### Brief
From the prison reform article, pull out the passage starting with "It used to be" and going on through "sea of people.", word for word.

### Source
□ □ □ □ □
A highlight of the program was a showing of The Grey Area, a documentary movie by Noga Ashkenazi. In it a group of prisoners at the Iowa Correctional Institution for Women share their experiences during an eight-week Feminism class taught by students from nearby Grinnell College. A suspense-filled sequence focuses on one of the class members as she seeks to get her sentence commuted.

Before and after Wednesday night’s program the audience, seated around tables in the Senior Center meeting room, took part in a Restorative Practices Circle experience introduced by Cathy Hoffman. Participants at each table, led by a moderator, passed a “talking stone” from hand to hand as they shared their thoughts on the evening’s theme and discussed their reactions to the presentations.

Representatives of local groups offered a wide array of information and opportunities to participate in the effort. More information about these can be found on this site in an article by Anna J. Weick of YWCA Cambridge. She is a CCTV correspondent, an activist/advocate, and a Commissioner with the City of Cambridge's GLBT Commission. Her article includes links to many of the organizations that were represented at the event and that are working to reform and improve the correctional system.

Comments

An interesting coincidence. The May 25 Sunday Globe had a long article about leading conservative personalities who have come out against capital punishment, and many are also speaking out against the very high incarceration rates in this country.

Much of the concern comes from Libertarians who distrust government. They have disrespect for the justice system, as with taxation and government generally. True Libertarians used to be against wars and some still are. A new right-wing concern for civil liberties is also being created.

The trend in prisons since the 1980s has been a spirit of lock-em-up-and-throw-away-the-keys. The result has been an increase in executions and in prison populations. But a new trend is out there away from bungled executions, people in jail for marijuana offenses, stop-and-frisk, and threats to civil liberties. NSA spying has created another division among conservatives.

The list of key conservatives activists opposed to capital punishment is growing : 80-year-old guru of specialized political mailing lists, Richard Viguerie ... evangelist Pat Robertson ... Ron Paul ... Jeb Bush ... Texas Governor Rick Perry ... Newt Gingrich ... hard line budget cutter Grover Norquist ... and pundits such as George Will, John McLaughlin, and Boston's own Bill O'Reilly. Some like Robertson have come out against Marijuana laws.

It used to be that only liberals were in favor of prison reform, starting out with Quakers over 200 years ago. Alexis de Tocqueville came over from France to compile his famous notes for Democracy in America, but his official goal was to study new innovations in prison reform, triggered by Quaker activists in Philadelphia. Many 19th century radicals got into trouble with the police and ended up sympathetic with prisoners. Their activism carried over into prison reforms in America during the 1920s and 1930s. I have a book of 1970s vintage called “New Horizons in Criminology,” which showed a photo of the last public execution in the U.S. : in 1935 in Kentucky. 25,000 people attended, and the gallows were surrounded by a sea of people.
□ □ □ □ □
### Supplied information
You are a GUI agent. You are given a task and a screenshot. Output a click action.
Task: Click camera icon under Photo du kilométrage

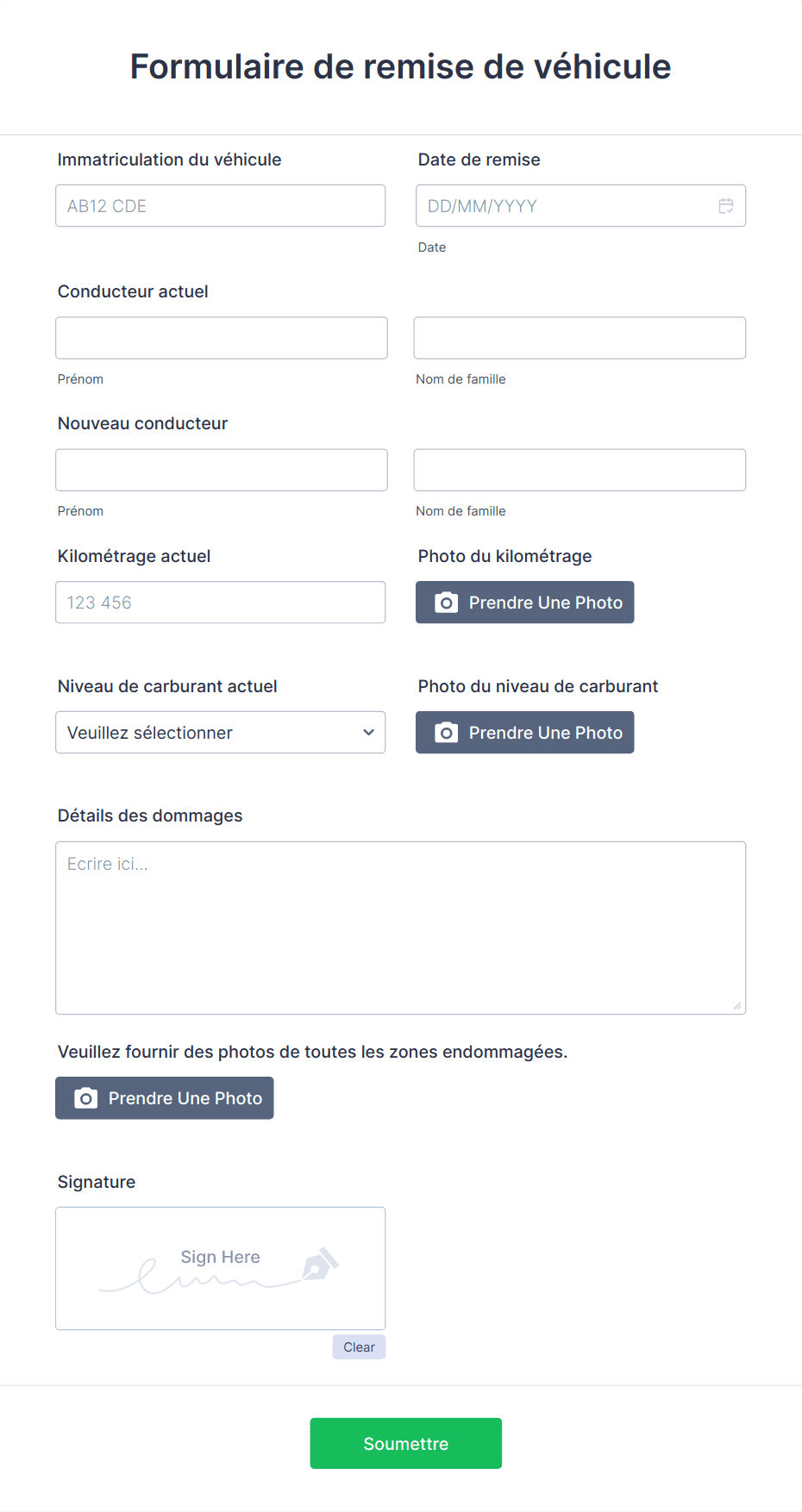[x=446, y=603]
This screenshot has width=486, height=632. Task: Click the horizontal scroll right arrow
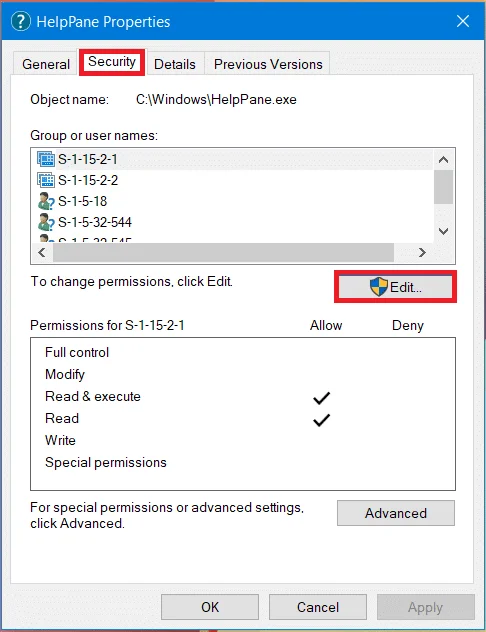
□ □ □ □ □
### The output
It used to be that only liberals were in favor of prison reform, starting out with Quakers over 200 years ago. Alexis de Tocqueville came over from France to compile his famous notes for Democracy in America, but his official goal was to study new innovations in prison reform, triggered by Quaker activists in Philadelphia. Many 19th century radicals got into trouble with the police and ended up sympathetic with prisoners. Their activism carried over into prison reforms in America during the 1920s and 1930s. I have a book of 1970s vintage called “New Horizons in Criminology,” which showed a photo of the last public execution in the U.S. : in 1935 in Kentucky. 25,000 people attended, and the gallows were surrounded by a sea of people.